▸ **Description of the task**
Print the first line of the records below and every line after it, up to and including the line with "Ik ga niet akkoord (1350, 2328)". Print nothing else.

########

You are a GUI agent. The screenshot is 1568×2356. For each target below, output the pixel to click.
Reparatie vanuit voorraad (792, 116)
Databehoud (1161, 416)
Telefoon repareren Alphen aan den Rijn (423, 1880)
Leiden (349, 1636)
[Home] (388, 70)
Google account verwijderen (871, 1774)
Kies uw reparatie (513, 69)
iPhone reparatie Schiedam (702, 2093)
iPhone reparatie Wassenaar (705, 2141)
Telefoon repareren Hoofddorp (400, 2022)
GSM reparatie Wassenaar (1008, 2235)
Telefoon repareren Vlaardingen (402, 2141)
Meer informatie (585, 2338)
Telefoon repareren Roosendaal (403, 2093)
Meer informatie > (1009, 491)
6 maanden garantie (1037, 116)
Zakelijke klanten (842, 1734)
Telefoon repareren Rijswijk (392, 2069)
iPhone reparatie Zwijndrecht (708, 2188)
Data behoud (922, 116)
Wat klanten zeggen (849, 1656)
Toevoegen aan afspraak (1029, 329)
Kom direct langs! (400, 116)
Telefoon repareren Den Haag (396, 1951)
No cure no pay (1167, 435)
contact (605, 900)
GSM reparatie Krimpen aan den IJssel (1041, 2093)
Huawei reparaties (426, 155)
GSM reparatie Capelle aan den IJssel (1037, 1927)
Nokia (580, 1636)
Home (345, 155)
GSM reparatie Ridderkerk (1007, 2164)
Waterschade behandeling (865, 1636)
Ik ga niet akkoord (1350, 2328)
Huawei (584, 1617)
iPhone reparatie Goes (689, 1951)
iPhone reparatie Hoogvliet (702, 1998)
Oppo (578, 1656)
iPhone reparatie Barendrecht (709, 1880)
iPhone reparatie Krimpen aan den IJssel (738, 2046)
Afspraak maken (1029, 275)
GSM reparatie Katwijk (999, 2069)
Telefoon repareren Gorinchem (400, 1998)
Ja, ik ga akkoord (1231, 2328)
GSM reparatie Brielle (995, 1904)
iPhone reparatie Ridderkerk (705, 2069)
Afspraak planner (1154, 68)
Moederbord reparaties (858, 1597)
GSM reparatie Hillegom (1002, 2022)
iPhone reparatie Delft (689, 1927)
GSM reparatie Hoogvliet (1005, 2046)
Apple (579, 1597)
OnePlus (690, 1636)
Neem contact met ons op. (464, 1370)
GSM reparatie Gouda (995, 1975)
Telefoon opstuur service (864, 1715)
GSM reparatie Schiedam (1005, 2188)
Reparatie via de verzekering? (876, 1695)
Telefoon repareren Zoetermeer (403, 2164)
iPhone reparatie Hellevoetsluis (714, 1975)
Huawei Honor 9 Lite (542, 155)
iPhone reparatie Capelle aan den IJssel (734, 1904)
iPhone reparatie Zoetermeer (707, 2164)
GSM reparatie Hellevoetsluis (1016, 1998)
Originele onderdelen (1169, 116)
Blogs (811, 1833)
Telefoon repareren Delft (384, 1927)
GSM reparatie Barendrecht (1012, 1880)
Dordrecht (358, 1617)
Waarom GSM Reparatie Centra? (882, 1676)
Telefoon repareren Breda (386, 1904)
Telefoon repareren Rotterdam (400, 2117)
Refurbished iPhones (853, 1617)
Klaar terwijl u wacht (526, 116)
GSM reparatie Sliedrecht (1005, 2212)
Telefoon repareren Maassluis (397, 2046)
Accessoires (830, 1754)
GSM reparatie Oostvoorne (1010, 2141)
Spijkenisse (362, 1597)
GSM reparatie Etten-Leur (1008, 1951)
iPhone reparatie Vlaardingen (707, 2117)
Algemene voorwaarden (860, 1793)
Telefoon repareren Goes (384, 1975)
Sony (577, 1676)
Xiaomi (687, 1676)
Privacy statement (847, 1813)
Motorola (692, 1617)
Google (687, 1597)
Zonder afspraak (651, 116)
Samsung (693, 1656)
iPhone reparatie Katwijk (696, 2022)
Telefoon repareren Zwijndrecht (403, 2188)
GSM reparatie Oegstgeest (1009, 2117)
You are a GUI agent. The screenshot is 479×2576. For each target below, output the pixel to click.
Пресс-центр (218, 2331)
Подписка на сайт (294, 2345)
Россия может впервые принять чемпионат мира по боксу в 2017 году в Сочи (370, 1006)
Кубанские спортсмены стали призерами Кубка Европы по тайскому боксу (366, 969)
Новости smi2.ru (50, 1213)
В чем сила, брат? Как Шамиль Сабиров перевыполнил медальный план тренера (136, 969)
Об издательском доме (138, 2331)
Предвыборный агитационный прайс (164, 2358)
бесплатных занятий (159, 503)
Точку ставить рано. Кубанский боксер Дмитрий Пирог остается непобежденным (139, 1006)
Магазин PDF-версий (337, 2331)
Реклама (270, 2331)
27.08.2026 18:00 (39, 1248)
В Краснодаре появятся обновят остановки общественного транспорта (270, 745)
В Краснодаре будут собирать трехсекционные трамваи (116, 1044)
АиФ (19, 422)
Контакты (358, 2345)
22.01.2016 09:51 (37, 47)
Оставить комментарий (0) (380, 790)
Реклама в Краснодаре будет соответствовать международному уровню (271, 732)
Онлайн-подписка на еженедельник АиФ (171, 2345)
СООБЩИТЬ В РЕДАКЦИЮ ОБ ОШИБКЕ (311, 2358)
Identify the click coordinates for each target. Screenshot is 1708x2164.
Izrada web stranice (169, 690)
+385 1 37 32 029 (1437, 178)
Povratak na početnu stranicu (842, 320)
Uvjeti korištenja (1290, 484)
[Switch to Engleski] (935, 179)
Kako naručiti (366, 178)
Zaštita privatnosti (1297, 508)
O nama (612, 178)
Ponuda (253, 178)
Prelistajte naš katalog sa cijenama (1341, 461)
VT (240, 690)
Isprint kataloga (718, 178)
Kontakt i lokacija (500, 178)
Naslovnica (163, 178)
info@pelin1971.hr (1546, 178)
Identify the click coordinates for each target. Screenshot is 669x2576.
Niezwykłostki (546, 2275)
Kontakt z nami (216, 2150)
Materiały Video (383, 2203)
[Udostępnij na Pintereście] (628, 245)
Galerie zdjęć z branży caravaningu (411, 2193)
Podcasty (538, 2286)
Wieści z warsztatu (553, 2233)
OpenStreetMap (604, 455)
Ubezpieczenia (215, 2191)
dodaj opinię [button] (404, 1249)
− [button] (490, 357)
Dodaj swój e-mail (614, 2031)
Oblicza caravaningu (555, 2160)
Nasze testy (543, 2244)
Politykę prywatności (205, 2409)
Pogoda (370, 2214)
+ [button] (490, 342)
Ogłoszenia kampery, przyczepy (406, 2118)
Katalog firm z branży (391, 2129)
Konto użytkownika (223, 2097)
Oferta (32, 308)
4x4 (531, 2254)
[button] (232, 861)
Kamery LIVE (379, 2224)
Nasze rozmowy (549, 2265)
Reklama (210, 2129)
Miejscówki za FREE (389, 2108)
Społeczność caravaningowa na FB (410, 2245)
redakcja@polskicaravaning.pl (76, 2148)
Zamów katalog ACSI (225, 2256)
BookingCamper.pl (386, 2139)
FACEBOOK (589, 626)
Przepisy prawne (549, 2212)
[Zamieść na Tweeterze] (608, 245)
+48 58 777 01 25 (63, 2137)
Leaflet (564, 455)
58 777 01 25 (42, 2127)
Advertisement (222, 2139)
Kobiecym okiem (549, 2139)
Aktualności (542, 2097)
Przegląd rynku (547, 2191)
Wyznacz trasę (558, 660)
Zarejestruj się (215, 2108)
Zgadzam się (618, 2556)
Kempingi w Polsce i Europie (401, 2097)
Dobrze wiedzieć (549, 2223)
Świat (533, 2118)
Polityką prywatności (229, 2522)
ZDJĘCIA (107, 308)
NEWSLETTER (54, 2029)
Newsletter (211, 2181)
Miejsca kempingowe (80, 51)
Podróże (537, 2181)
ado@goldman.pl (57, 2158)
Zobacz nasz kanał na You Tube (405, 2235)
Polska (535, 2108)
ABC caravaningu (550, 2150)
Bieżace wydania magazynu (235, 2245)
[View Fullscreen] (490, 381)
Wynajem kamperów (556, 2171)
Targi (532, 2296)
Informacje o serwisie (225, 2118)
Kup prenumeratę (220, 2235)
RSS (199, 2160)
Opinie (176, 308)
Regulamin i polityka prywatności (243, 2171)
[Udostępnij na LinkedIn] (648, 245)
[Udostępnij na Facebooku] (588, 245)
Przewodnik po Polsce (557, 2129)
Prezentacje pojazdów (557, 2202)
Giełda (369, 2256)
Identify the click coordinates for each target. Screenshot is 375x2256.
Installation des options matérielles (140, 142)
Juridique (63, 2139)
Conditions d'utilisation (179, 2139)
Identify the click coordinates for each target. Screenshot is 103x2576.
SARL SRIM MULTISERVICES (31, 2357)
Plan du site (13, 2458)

########

▸ **Exercise answer**
You are a GUI agent. The screenshot is 1568×2356. For each target below, output the pixel to click.
Reparatie vanuit voorraad (792, 116)
Databehoud (1161, 416)
Telefoon repareren Alphen aan den Rijn (423, 1880)
Leiden (349, 1636)
[Home] (388, 70)
Google account verwijderen (871, 1774)
Kies uw reparatie (513, 69)
iPhone reparatie Schiedam (702, 2093)
iPhone reparatie Wassenaar (705, 2141)
Telefoon repareren Hoofddorp (400, 2022)
GSM reparatie Wassenaar (1008, 2235)
Telefoon repareren Vlaardingen (402, 2141)
Meer informatie (585, 2338)
Telefoon repareren Roosendaal (403, 2093)
Meer informatie > (1009, 491)
6 maanden garantie (1037, 116)
Zakelijke klanten (842, 1734)
Telefoon repareren Rijswijk (392, 2069)
iPhone reparatie Zwijndrecht (708, 2188)
Data behoud (922, 116)
Wat klanten zeggen (849, 1656)
Toevoegen aan afspraak (1029, 329)
Kom direct langs! (400, 116)
Telefoon repareren Den Haag (396, 1951)
No cure no pay (1167, 435)
contact (605, 900)
GSM reparatie Krimpen aan den IJssel (1041, 2093)
Huawei reparaties (426, 155)
GSM reparatie Capelle aan den IJssel (1037, 1927)
Nokia (580, 1636)
Home (345, 155)
GSM reparatie Ridderkerk (1007, 2164)
Waterschade behandeling (865, 1636)
Ik ga niet akkoord (1350, 2328)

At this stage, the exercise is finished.